My best guess, it makes it harder to get loans in the future.

The losses fall on bondholders now, but it does make it harder for SpaceX to raise money going forward. And if they actually slip into junk territory, some institutional investors will be forced to sell (mandates only allow investment-grade), pushing prices down and yields/spreads up even further.

That can snowball: wider spreads → higher borrowing costs → more stress → wider spreads. The existing bonds' coupons are fixed, so the real bite is on future issuance and refinancing.

Lots of capital-intensive companies (SpaceX is definitely in this category) lean heavily on debt markets to fund ongoing investment and roll over maturing debt, so losing cheap access is a big deal.

This is about their bond, not that share price. If you are in the US, it's like having low credit score, everything you want to do financially such as leasing or financing a car, buying a house, etc.. will be more costly (higher interest rate) from the lender.
Except that it's not clear really that lenders will be able to judge on that basis alone.

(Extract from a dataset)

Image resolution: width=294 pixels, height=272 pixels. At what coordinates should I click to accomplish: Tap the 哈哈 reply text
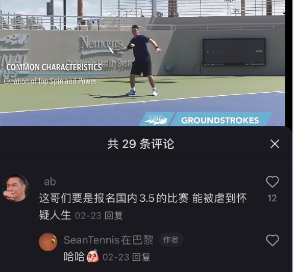click(x=74, y=257)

SpaceX is a different kind of unicorn: it's a government contractor run by the richest man in the world who controls a media echo chamber and gets people elected.

That article compares them to Oracle. Who are, as it goes, pretty similar: run by rich people with a media empire who have their teeth deep in government systems.

These bonds could get worse and worse but if US state and federal governments continue to put thumbs on scales it doesn't matter. The US free market isn't uniformly free.

He's only the "richest" man in the world because of the inflated valuations of his companies. At some point the market looks like a dog chasing its own tail:

Q: Why is this stock so valuable? A: Duh, because Musk is worth a kajillion dollars and everything he touches is gold!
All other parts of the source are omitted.